Please move all discussion over there.


Belgium has started 2007 with a ban on smoking in restaurants. They didn't dare to go for completely banning smoking from every area where people are gathering. So you can still smoke in cafés and establishments that get less than one third of their earnings from food. Like most of the Belgian legislation it is rather double. The whole idea of a ban on smoking is a European guideline, by the way. According to [livejournal.com profile] frenchani France hasn't been able to make it into a law just yet. In the (friends-locked) entry on her LJ where she talks about this, she makes an interesting link to the morals of society as a whole.

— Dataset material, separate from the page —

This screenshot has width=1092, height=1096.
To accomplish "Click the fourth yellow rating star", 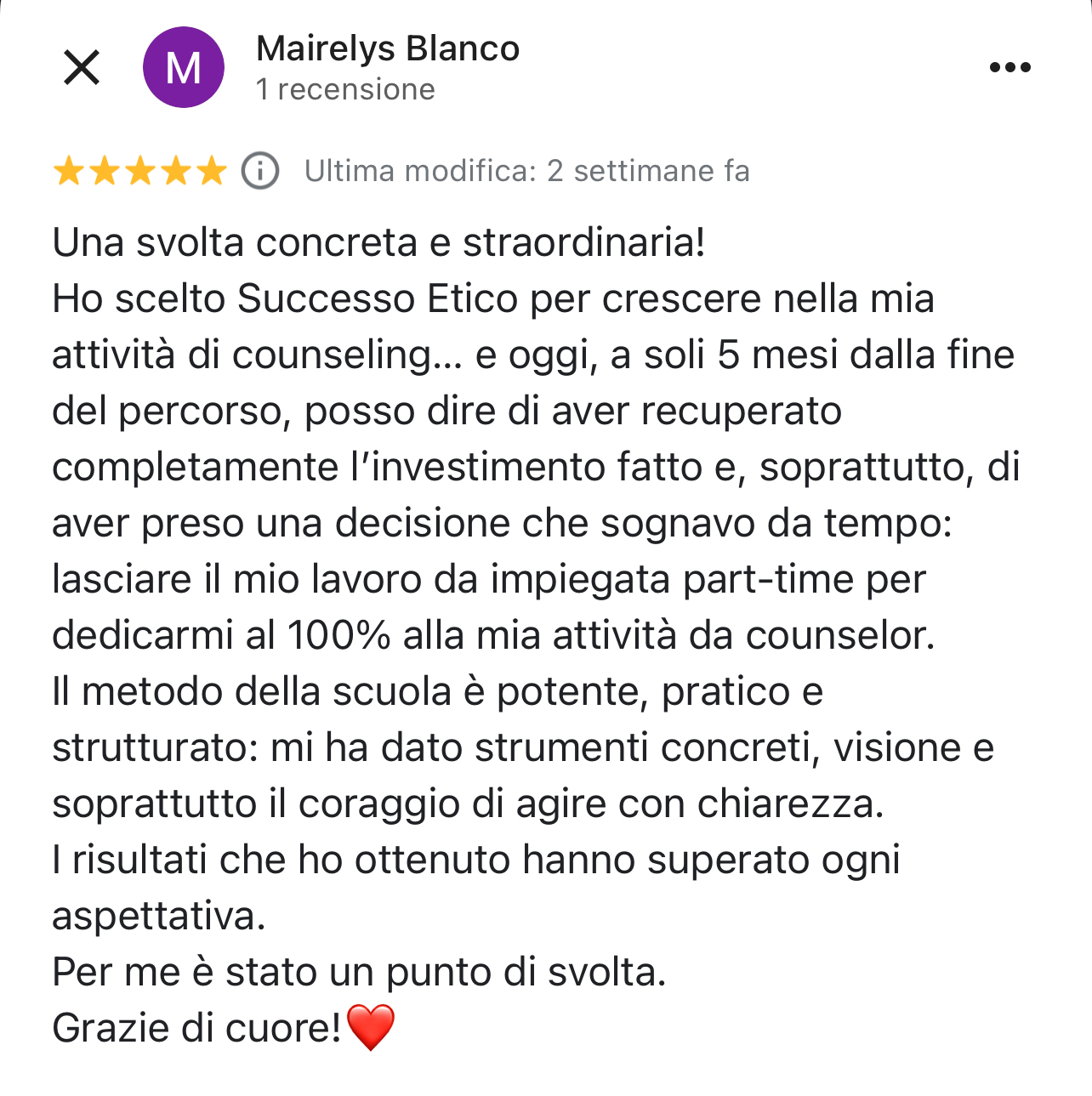I will [176, 171].
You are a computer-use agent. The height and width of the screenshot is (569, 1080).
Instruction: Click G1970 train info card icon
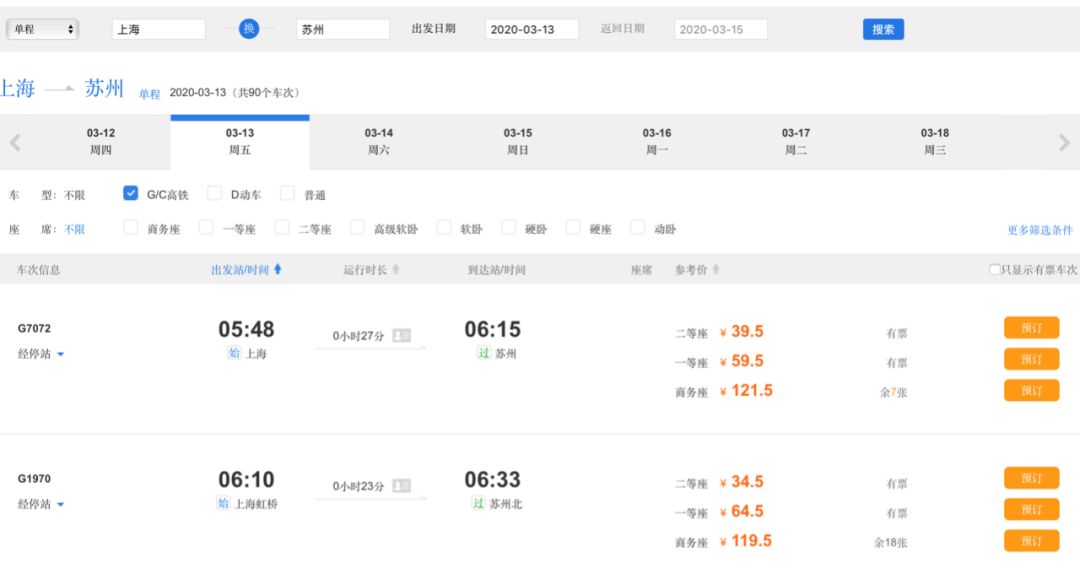tap(401, 485)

Smokers that don't want their habits banned from their dining table start using grand words like "freedom of speech" and "censorship" when they vent their frustration with what they consider to be unnecessary meddlesome behaviour from an already meddlesome government. Parliament is imposing certain values on the citizens. We can argue that such a thing should never be the case, because the basic value of a democratic state is that of tolerance: we give people the freedom to work out their own system of values and live by them. What people sometimes deliberately forget is that our tolerance has boundaries.
It is a curious development in which legislation talks more about values than about rules to let society run smoothly. Every pragmatic decision drags a moral discussion along with it. We can see a constant clash between opposing world views in which one view tries to show its righteousness to the other. The question then is this: Should we search for a newer set of values that all of the inhabitants of this changing society can live by (i.e. look for a different angle on the idea of tolerance), or should we listen to who shouts the loudest?